## Assignment
Give a faithful, exact copy of all entries, minus the images.

(Stored data)

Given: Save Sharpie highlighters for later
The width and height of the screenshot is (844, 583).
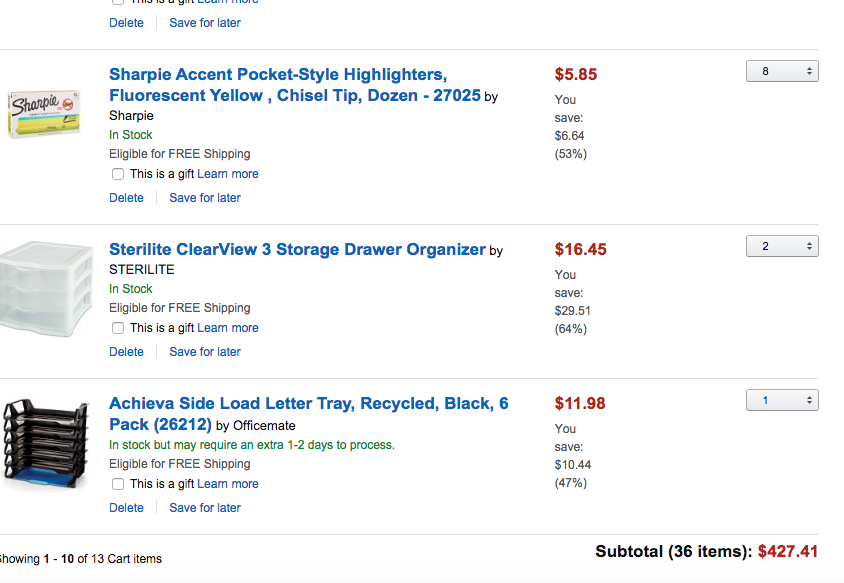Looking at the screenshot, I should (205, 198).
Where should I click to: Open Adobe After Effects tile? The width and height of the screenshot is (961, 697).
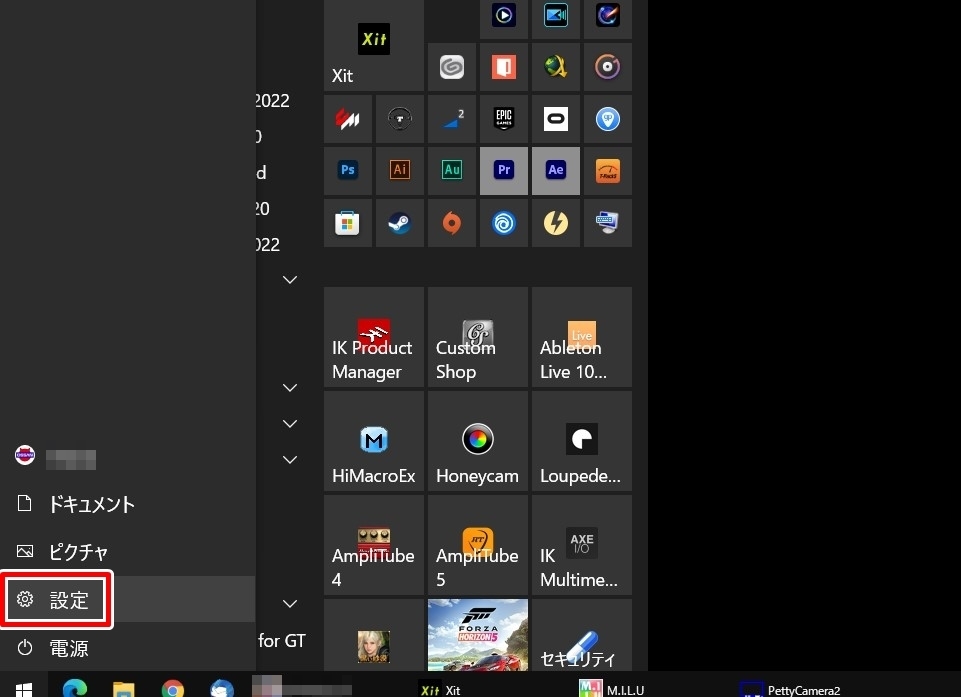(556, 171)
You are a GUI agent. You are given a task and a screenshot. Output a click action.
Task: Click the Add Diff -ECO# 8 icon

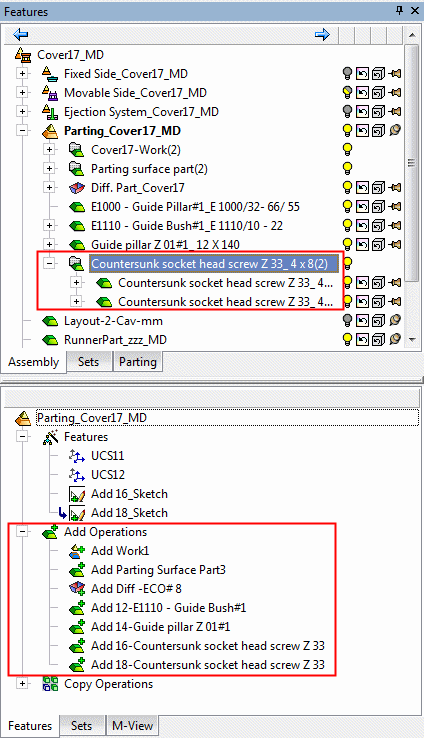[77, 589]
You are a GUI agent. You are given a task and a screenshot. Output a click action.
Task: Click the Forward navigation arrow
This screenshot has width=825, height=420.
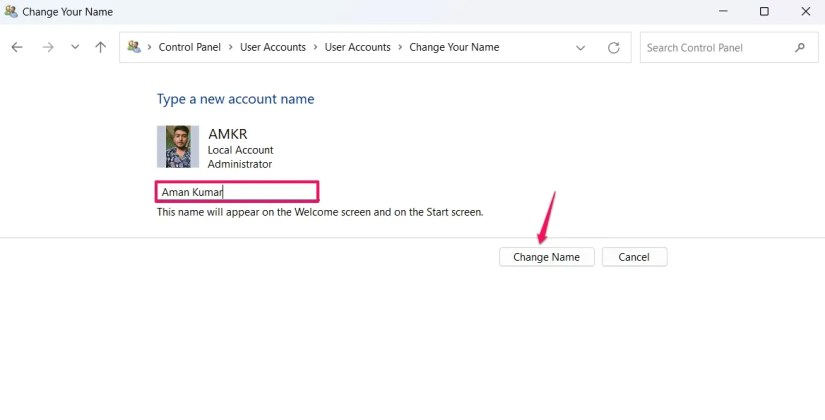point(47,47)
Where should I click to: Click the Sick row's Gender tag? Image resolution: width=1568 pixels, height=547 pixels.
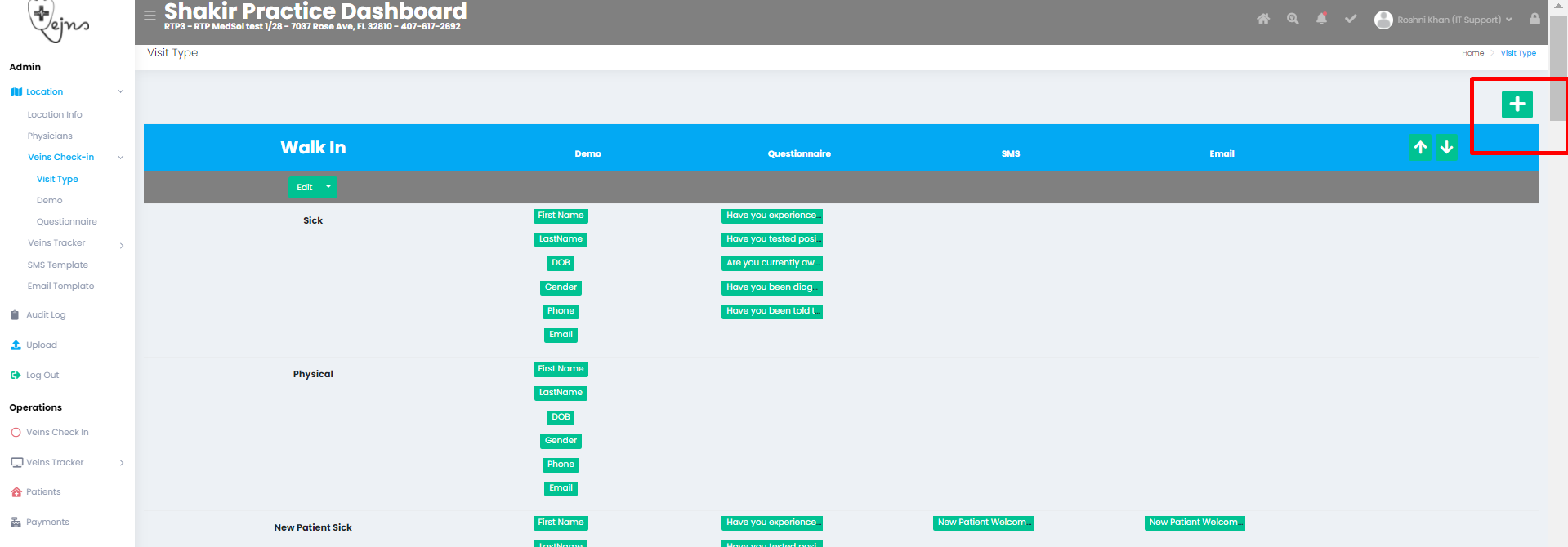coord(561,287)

## Answer section
Given: Save Sharpie highlighters for later
The width and height of the screenshot is (844, 583).
Looking at the screenshot, I should (205, 198).
Where should I click to: Open Adobe After Effects tile? The width and height of the screenshot is (961, 697).
(556, 171)
You are a GUI agent. You are given a task and a screenshot. Output a click action.
Task: Click the Add Diff -ECO# 8 icon

[77, 589]
You are a GUI agent. You are given a task and a screenshot. Output a click action.
Task: Click the Forward navigation arrow
This screenshot has width=825, height=420.
point(47,47)
Where should I click to: Click the Sick row's Gender tag? Image resolution: width=1568 pixels, height=547 pixels.
coord(561,287)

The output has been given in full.